▶ _Task requirements_: Please output exactly the lines from the one containing "You are a computer-use" through the end of the records below, leaving out any pictures.
--- Data extract Enclosed Below ---
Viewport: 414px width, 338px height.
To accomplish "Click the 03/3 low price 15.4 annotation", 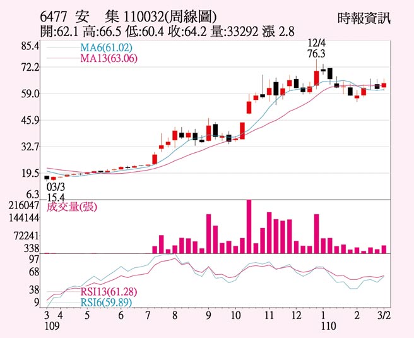I will click(x=56, y=192).
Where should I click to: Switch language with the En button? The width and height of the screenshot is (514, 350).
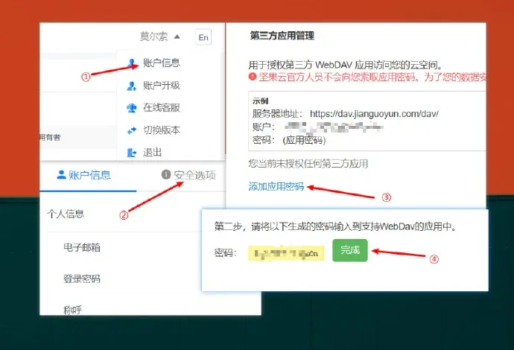(203, 37)
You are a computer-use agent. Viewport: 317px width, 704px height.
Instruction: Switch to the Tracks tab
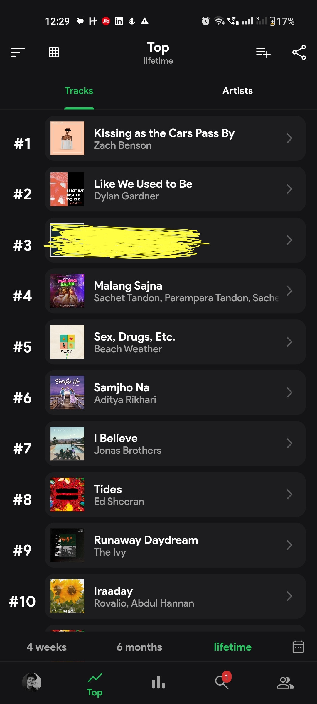(x=79, y=91)
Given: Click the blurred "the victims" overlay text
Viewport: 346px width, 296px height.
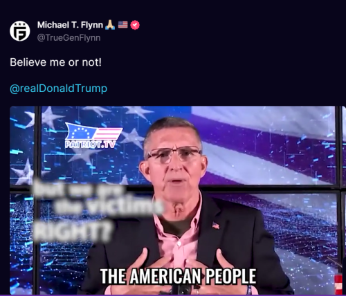Looking at the screenshot, I should (x=109, y=206).
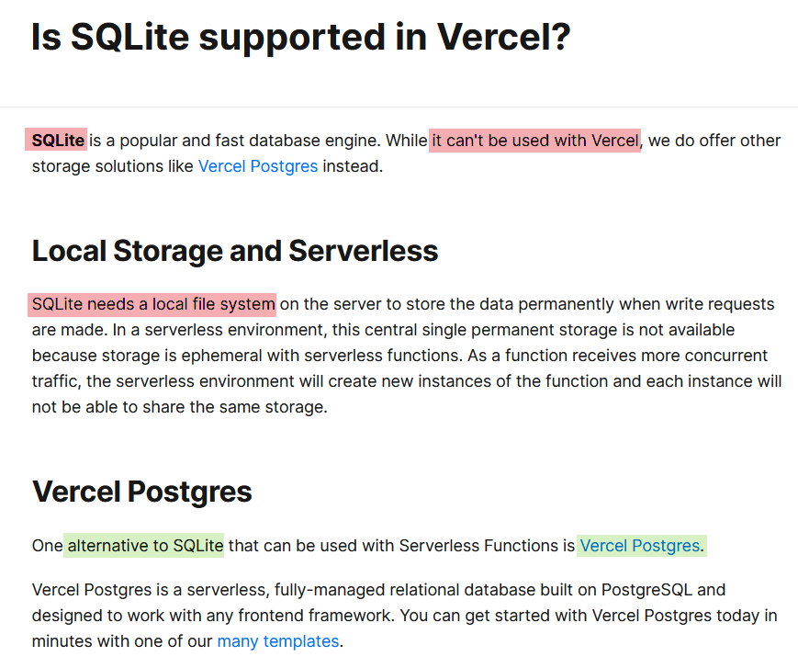Screen dimensions: 798x668
Task: Click highlighted text SQLite needs a local file system
Action: pos(153,304)
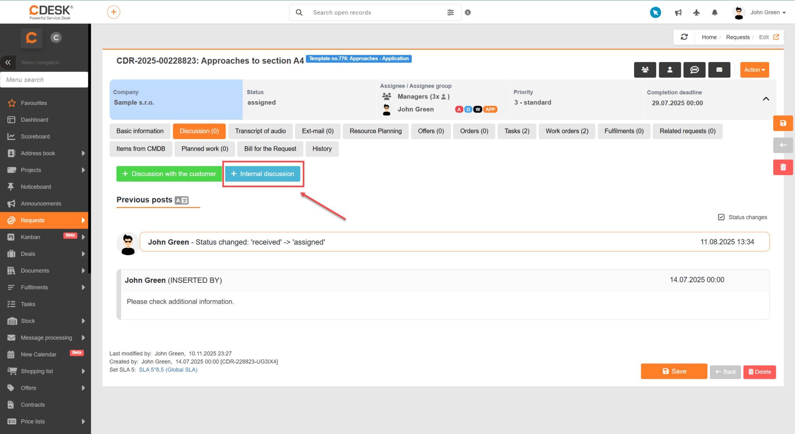795x434 pixels.
Task: Switch to the Work orders (2) tab
Action: tap(567, 131)
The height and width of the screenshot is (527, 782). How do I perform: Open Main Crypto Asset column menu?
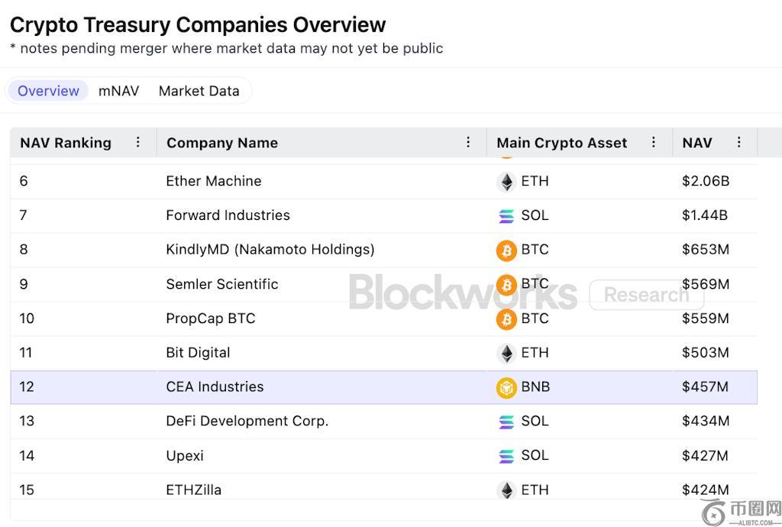pos(653,142)
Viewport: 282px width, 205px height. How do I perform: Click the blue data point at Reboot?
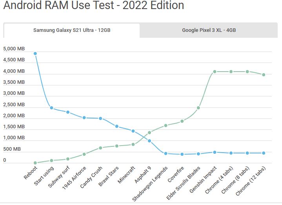pos(35,54)
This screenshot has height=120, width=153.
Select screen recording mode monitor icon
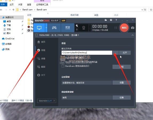pos(39,28)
--- End of Enclosed Data extract ---
▶ _Answer for the task_:
You are a computer-use agent. Viewport: 317px width, 704px height.
Instruction: Switch to the Tracks tab
(x=79, y=91)
Given: Click the blurred "the victims" overlay text
Viewport: 346px width, 296px height.
Looking at the screenshot, I should (x=109, y=206).
Screen dimensions: 798x668
Task: Click highlighted text SQLite needs a local file system
Action: pos(153,304)
795x434 pixels.
Task: Switch to the Work orders (2) tab
Action: tap(567, 131)
The height and width of the screenshot is (527, 782). How do I perform: Open Main Crypto Asset column menu?
pos(653,142)
Viewport: 282px width, 205px height. How do I perform: Click the blue data point at Reboot?
pos(35,54)
This screenshot has height=120, width=153.
Select screen recording mode monitor icon
pos(39,28)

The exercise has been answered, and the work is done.